DUKING IT OUT: Doyle and Grebien each tout a message of change.
Thus, the race between incumbent Mayor James Doyle, 70, and Councilman Donald Grebien, 40, has largely turned into a clash over style rather than substance.
Doyle, an 11-year incumbent who takes credit for putting the city on a sound financial footing and raising its artistic profile, cites the need for an experienced hand guiding the city through tough economic times. By contrast, Grebien, also an 11-year incumbent, is campaigning on a message of change. He says he has lost faith in an administration that has had more than a decade to get the job done on major issues from economic development to a failing school system.
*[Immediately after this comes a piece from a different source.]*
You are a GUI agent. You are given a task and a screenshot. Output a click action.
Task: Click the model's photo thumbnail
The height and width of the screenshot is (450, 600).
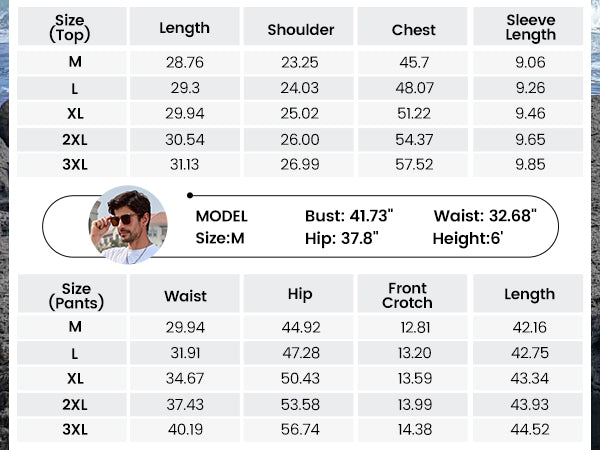[x=127, y=225]
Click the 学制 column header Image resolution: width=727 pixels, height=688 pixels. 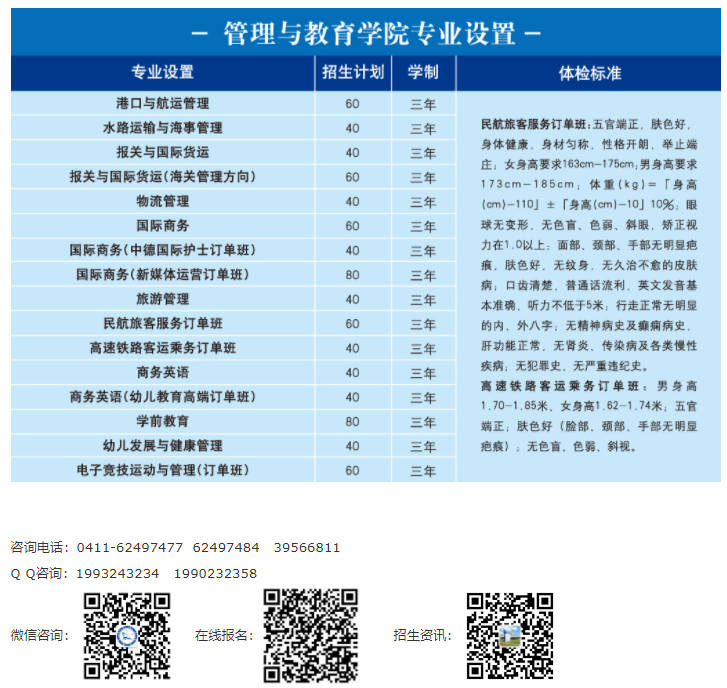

The “change vs. experience” dialectic was on display last week when a standing room crowd packed into the Gamm Theatre in a debate sponsored by the Pawtucket Alliance for Downtown Success (PADS) and the Times of Pawtucket. The turnout showcased the ethnic succession of a city made famous as the birthplace of the Industrial Revolution. Sitting side by side were older Irish Catholics, newer immigrants from Cape Verde and the Dominican Republic, and younger artistic hipsters.
Maia Small, a steering committee member of PADS, represents in many ways the changes that have come to Pawtucket. She moved to Pawtucket four years ago from Providence and owns an architecture firm in the city. “With economic development issues like the train station, city government has to be more proactive,” Small says. “Pawtucket’s been in a preventative stance, and we need to do a better job of promoting the city on a state level and in the private sector.”
Doyle acknowledges that there is much more economic development work to do, but he also points out how far the city has come: “When I inherited the city in 1998, I looked out of the City Hall windows and saw abandoned mills, boarded-up houses and the sad reality that manufacturing jobs had left the mills to go south. We were left with nothing. But we quickly realized that we could attract people — artists and professionals — who were being priced out of the Providence and Boston market.”
Doyle describes how the city pushed through historic and arts zones to create economic incentives, and used a hands-on approach to meet the needs of newer Pawtucket residents and businesses, assisting them in moving, for example, and working on speedy responses to problems ranging from sidewalks to street signs.
The arts community remains divided in this election, however. “We came to live and work in Pawtucket,” says one prominent civic leader. “And we were sold a bill of goods that have not materialized: a train station, easy access to Boston, a commuter rail, restaurants.”